In order to use ArUCo markers, we first need to find the calibration and distortion matrix of our camera. We can do this by using the OpenCV library to detect a chess board in numerous positions and orientations (See Fig. 1(a) and 1(b)).
Fig. 1(a). Calibration Chess Board
Fig. 1(b). Detection of Calibration Chess Board
After generating the calibration and distortion matrix of the camera, we can now start working with the ArUCo markers. Firstly, we need to install the opencv-contrib-python, a public contribution version of OpenCV which includes the ArUCo library, onto our Jetson Nano. We then started testing with our first program. Detect.py simply captures a single frame from the camera and detects and identifies the ArUCo markers present (See Fig. 2(a)).
Fig. 2(a). Detection and Classification of ArUco Markers From a Still Image
We then use the calibration and distortion matrix to help us predict the locations and orientations of the ArUCo markers. In Detect2.py, we use live feed from the camera to process and detect ArUCo markers. We then display the x, y, and rotation coordinates of the camera with respect to the first ArUCo marker detected (See Fig. 2(b)).
Fig. 2(b). Distance and Pose Estimation of ArUco Markers From a Live Video Feed
In order for the robot to find its own position and orientation, we have decided to implement a scan phase to begin the program. We first control the robot to spin in place. While the robot is spinning, it would detect the ArUco markers which are placed in a specific way, storing the information of distance and orientation in a dictionary. The robot would keep spinning until it has detected all of the ArUco markers present. Once it has gotten all of the distance and orientation (The absolute orientation of the ArUco markers are given to the robot as an outside reference), it would then be able to calculate its current position and absolute orientation by using simple geometry. Once the robot knows its position and orientation, it would be able to calculate the angle it needs to turn in order to face the target ArUco marker and the distance from itself to the target ArUco marker.
In order to determine whether there is an object on the left side, right side, or directly down the middle, we can utilize Canny edge detection to find the side which contains the most edge and the edge count is more than a certain threshold; therefore determining which side has an object. (See Fig. 3)
Fig. 3. Edge Detection for Obstacle Avoidance
Implementing this concept, we first take the video feed from the camera mounted on the top of our robot and process each frame read by the program by applying the blur filter to try and remove as much noise as possible, then applying the canny filter (Both blur and Canny filter is available using OpenCV). We then split the frame into three equal sections: left, middle, and right. After that, we process the frame which has been altered by the blur and Canny filter by counting and keeping track of the amount of white pixels or edges produced by the Canny filter. Knowing the average number of white pixels in each section of the frame, we are able to set a threshold for the amount of pixels that would be classified as an object ahead. The default movement of the robot is forward; therefore, we would check the middle section for objects first. If the number of white pixels in the middle section doesn’t reach the threshold set, we would continue moving forward. On the other hand, if there is an obstacle directly ahead, the pixel count of the middle section would be over the threshold, we would then compare the pixel count of the left and right sections in order to determine the direction we should move towards.
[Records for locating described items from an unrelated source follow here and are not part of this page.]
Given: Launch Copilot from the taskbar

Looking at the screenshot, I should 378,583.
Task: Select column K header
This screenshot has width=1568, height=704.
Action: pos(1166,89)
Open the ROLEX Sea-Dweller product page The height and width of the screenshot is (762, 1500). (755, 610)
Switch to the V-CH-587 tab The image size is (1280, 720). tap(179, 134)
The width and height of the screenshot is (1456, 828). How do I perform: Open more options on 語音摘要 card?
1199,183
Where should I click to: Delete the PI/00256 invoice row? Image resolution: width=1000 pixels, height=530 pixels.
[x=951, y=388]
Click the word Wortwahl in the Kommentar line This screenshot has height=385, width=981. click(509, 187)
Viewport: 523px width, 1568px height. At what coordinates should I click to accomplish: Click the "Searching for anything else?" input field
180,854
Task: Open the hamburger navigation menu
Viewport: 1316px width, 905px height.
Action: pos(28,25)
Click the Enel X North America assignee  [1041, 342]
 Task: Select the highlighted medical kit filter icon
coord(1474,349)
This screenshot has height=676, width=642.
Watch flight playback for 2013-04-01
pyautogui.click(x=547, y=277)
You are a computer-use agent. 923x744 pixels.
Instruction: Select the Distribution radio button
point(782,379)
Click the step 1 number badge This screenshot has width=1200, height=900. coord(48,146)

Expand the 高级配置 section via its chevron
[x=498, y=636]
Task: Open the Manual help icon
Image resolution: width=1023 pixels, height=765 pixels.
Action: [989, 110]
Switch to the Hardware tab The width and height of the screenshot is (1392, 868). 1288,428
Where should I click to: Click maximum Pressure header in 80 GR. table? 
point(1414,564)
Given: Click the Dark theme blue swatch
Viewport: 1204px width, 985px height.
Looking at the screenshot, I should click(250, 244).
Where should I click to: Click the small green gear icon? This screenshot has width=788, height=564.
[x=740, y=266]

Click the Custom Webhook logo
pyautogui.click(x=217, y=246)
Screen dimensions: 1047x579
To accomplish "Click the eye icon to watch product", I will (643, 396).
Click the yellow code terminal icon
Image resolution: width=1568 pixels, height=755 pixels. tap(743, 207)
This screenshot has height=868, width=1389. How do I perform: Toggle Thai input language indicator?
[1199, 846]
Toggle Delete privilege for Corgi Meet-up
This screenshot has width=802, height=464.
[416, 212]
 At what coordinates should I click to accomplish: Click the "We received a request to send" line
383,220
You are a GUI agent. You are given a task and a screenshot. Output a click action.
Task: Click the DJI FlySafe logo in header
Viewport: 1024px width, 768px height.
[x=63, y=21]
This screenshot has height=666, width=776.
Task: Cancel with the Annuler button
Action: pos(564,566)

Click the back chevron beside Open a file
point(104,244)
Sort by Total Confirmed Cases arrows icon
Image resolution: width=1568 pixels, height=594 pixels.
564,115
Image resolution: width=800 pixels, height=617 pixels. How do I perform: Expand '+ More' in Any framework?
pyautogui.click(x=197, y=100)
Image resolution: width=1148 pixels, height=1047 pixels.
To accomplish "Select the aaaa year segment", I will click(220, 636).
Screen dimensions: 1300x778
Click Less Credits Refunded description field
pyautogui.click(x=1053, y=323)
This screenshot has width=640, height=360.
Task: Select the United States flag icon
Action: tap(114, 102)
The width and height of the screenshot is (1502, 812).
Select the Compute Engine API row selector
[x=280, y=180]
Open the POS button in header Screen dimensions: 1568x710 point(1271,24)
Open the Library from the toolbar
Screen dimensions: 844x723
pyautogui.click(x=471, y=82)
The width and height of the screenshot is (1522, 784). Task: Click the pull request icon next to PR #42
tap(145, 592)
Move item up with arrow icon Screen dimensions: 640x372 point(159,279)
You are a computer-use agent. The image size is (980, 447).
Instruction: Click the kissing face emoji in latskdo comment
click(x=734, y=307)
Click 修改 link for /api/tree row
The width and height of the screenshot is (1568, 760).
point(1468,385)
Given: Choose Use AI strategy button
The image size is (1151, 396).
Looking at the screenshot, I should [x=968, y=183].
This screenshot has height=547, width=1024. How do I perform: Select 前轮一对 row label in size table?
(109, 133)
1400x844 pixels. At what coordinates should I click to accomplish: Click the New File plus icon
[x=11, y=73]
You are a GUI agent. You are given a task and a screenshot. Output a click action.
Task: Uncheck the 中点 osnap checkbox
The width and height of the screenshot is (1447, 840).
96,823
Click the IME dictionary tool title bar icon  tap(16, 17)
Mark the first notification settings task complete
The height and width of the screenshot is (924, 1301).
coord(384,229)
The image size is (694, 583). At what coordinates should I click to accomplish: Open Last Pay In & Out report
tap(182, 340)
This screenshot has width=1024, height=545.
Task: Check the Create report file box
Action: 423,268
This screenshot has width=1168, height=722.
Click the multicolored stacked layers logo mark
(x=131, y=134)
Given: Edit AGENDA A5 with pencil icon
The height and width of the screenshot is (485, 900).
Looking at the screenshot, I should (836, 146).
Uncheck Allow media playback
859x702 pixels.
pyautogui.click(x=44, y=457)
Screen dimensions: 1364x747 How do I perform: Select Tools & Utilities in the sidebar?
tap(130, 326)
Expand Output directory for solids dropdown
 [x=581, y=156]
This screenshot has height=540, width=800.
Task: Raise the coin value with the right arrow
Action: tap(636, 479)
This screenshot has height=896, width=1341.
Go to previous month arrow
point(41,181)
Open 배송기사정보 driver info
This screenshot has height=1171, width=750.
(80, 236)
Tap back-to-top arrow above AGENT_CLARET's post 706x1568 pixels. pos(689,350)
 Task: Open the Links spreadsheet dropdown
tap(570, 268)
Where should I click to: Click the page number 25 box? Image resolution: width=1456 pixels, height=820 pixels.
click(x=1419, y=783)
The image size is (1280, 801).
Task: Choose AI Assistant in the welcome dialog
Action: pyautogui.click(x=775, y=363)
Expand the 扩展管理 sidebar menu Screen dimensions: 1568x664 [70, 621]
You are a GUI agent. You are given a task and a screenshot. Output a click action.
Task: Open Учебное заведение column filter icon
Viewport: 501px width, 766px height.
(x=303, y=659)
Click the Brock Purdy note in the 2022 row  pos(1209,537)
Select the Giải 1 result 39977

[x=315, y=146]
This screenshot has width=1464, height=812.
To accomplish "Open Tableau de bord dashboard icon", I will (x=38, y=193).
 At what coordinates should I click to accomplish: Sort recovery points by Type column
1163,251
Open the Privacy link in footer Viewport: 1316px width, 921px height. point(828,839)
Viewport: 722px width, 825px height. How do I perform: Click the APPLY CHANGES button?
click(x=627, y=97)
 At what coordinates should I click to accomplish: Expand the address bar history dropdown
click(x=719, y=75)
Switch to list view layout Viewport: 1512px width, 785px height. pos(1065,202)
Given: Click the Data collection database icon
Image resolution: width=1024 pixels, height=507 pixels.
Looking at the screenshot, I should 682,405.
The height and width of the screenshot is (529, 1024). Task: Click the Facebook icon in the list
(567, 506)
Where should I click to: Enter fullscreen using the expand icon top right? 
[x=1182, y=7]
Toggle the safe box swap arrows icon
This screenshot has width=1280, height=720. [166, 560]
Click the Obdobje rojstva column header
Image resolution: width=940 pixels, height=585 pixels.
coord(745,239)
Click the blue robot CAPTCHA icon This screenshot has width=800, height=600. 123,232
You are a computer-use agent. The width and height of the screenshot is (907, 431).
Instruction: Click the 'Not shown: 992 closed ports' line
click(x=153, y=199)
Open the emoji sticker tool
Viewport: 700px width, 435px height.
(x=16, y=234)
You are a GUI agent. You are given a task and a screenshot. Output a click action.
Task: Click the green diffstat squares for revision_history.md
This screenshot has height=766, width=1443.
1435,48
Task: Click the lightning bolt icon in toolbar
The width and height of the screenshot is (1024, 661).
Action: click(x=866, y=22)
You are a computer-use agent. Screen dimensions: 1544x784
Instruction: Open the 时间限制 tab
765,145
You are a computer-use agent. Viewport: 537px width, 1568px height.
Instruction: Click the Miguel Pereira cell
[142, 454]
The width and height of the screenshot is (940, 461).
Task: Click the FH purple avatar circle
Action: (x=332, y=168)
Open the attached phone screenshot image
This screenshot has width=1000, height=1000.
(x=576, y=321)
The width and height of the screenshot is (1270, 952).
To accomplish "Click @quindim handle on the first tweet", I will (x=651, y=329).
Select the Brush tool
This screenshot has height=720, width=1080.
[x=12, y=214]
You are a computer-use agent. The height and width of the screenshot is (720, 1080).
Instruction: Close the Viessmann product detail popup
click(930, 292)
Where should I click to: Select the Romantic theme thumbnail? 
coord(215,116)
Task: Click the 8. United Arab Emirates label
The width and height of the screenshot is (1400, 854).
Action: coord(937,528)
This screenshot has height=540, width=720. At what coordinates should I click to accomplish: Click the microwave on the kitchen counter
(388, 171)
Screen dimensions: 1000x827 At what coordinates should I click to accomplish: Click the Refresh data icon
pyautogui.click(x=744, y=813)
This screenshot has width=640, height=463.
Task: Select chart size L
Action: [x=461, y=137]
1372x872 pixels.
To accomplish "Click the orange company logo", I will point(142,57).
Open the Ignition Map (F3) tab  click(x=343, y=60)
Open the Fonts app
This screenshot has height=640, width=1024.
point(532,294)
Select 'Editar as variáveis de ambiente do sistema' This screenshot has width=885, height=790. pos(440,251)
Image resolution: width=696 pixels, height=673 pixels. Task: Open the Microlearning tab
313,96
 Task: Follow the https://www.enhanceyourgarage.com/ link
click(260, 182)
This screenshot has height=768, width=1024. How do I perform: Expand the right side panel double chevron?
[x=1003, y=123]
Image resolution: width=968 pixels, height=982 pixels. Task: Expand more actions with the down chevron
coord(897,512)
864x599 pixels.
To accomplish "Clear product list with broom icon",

In applying this algorithm, setting the right threshold number is key, as different environments and settings could cause presents and vastly different optimal threshold numbers and obtaining a good threshold number can be done by experimenting.
An extra factor that we need to consider is the fact that the ArUco markers on the ground are also detected as edges and could possibly mess up the obstacle avoidance system. In our program, we must consider the scenario where the number of white pixels detected in the middle section of the frame goes over our threshold due to the robot detecting the ArUco marker right ahead of it. We must also adjust the threshold accordingly in order to avoid the robot misinterpreting the target ArUco marker as an obstacle.
When controlling our robot to move towards the target, we need to know the speed that our robot should move at, both in the forward direction and rotationally. We can determine this from our information of the robot’s distance and angle from the target and a set travel time. Once we know the velocity of our robot, we have to translate that information into the rotational speed of our robot’s wheels. For that task, we decided to develop a simple inverse kinematics model using an analytical method. Since our robot is a differential drive wheel robot, the equations that show the relationship between the forward and rotational velocity of our robot to the rotational speed of the left and right wheel are Eq.(3) and Eq.(4) respectively.
Where R is the radius of the wheel, vA is the forward velocity of the robot, is the rotational velocity of the robot, and L is the length from the middle of the robot to the middle of the wheel.
In order to simplify the calculations and lower the amount of variations and factors that are hard to account for, we have decided to separate the movement towards the target into two phases: rotate and forward movement. This would reduce the complexity of the movement and allow for easier monitoring and debugging.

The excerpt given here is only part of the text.